> **TASK ITEM**
The expected output is a copy of every line in the records with the string "highlighted".

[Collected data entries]
┄┄┄┄┄┄┄┄┄┄┄┄┄┄┄┄┄┄┄┄

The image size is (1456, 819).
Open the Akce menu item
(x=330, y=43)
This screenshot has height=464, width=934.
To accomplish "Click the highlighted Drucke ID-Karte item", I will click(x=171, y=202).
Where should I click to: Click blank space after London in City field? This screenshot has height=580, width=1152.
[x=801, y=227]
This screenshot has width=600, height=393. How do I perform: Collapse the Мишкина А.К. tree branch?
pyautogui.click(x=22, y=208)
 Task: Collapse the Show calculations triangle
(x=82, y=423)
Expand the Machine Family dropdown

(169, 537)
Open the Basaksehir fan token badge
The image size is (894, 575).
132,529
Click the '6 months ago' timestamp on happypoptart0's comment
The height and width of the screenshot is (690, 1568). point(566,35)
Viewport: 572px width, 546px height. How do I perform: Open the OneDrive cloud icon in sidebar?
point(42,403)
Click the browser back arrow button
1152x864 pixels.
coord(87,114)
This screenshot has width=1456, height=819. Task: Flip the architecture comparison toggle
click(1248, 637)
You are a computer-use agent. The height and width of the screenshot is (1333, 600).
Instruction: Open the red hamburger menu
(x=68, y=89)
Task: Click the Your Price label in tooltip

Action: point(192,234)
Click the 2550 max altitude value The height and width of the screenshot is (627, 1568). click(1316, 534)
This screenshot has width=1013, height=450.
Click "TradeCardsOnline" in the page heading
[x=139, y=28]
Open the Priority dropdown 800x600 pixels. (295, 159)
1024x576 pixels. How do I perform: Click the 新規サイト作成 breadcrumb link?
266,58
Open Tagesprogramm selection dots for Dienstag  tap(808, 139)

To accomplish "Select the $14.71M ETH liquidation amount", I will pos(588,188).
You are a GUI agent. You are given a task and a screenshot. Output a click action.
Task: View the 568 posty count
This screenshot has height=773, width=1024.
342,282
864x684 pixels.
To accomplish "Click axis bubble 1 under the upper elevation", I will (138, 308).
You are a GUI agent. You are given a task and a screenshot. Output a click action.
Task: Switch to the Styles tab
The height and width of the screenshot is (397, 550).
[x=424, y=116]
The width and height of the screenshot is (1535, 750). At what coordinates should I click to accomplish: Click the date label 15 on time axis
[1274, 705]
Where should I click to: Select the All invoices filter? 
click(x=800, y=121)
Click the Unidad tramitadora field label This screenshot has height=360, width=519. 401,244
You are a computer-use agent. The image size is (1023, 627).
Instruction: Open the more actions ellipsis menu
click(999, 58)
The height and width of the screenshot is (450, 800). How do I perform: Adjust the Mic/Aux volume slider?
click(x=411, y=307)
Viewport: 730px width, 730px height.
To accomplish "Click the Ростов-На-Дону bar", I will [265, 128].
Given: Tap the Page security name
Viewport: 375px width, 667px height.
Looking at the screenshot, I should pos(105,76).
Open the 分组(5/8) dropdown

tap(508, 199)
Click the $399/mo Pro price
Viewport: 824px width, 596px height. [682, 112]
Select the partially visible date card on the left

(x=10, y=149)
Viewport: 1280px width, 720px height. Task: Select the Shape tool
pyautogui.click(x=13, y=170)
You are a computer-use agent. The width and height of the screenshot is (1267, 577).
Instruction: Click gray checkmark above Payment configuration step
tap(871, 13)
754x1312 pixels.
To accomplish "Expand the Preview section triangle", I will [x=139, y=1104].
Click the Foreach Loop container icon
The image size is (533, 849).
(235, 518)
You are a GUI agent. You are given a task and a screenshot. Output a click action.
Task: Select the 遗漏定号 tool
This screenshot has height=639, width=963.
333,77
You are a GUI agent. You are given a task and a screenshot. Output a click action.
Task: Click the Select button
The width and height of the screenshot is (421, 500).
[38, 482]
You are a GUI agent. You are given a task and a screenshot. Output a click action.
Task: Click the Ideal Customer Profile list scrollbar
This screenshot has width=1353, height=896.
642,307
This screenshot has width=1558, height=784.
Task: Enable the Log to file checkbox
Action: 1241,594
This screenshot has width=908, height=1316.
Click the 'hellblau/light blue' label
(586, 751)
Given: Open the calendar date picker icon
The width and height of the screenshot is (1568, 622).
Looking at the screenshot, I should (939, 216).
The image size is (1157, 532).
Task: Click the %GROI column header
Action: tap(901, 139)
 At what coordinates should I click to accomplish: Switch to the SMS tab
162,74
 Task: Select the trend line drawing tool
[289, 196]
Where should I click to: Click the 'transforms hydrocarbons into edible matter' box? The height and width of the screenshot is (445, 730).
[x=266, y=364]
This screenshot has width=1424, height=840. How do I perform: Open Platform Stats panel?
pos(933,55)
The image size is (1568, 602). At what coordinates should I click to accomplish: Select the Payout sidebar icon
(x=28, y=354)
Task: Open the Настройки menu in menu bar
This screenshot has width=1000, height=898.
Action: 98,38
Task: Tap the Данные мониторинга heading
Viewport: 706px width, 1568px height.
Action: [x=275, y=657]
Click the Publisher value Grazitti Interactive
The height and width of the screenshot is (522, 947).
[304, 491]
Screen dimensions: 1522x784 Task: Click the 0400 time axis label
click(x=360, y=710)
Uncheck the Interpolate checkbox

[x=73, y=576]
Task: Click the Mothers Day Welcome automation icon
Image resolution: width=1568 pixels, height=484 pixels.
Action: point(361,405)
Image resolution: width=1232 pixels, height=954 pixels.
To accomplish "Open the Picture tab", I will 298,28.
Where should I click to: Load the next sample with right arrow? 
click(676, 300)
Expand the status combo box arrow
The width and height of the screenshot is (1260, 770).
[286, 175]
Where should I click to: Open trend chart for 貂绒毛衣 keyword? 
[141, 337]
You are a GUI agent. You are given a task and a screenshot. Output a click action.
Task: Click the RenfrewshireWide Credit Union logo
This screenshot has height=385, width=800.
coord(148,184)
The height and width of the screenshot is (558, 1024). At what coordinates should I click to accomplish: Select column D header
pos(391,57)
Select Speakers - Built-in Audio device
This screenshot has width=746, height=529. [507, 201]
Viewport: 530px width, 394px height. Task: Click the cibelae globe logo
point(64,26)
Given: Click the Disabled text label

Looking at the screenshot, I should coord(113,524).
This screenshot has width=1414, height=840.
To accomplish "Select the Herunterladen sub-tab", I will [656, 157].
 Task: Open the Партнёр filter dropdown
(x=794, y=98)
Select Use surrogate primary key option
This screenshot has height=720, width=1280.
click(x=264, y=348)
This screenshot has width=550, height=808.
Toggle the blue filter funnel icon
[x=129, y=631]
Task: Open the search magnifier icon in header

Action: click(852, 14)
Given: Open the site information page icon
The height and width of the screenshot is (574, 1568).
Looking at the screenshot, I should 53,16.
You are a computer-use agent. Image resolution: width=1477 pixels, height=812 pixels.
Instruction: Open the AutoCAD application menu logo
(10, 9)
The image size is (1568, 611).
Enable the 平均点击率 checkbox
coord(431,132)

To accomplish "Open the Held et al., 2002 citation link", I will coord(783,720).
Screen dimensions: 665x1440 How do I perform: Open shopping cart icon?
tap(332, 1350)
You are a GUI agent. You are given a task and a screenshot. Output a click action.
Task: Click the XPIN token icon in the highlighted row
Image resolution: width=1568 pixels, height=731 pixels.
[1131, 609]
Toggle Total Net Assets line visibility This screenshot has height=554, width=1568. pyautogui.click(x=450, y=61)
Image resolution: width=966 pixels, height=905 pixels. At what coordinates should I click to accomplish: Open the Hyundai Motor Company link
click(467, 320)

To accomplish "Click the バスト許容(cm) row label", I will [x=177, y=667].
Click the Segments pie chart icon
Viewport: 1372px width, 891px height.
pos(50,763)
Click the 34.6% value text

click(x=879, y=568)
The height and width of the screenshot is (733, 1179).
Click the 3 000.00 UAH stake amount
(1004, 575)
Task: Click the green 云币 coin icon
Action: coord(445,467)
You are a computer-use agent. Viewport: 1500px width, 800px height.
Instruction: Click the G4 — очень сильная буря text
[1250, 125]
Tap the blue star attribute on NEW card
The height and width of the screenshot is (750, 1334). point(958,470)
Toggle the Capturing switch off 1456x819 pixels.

┄┄┄┄┄┄┄┄┄┄┄┄┄┄┄┄┄┄┄┄

> **RESPONSE TO THIS EXERCISE**
To accomplish "Click the highlighted Drucke ID-Karte item", I will click(x=171, y=202).
Task: Click the XPIN token icon in the highlighted row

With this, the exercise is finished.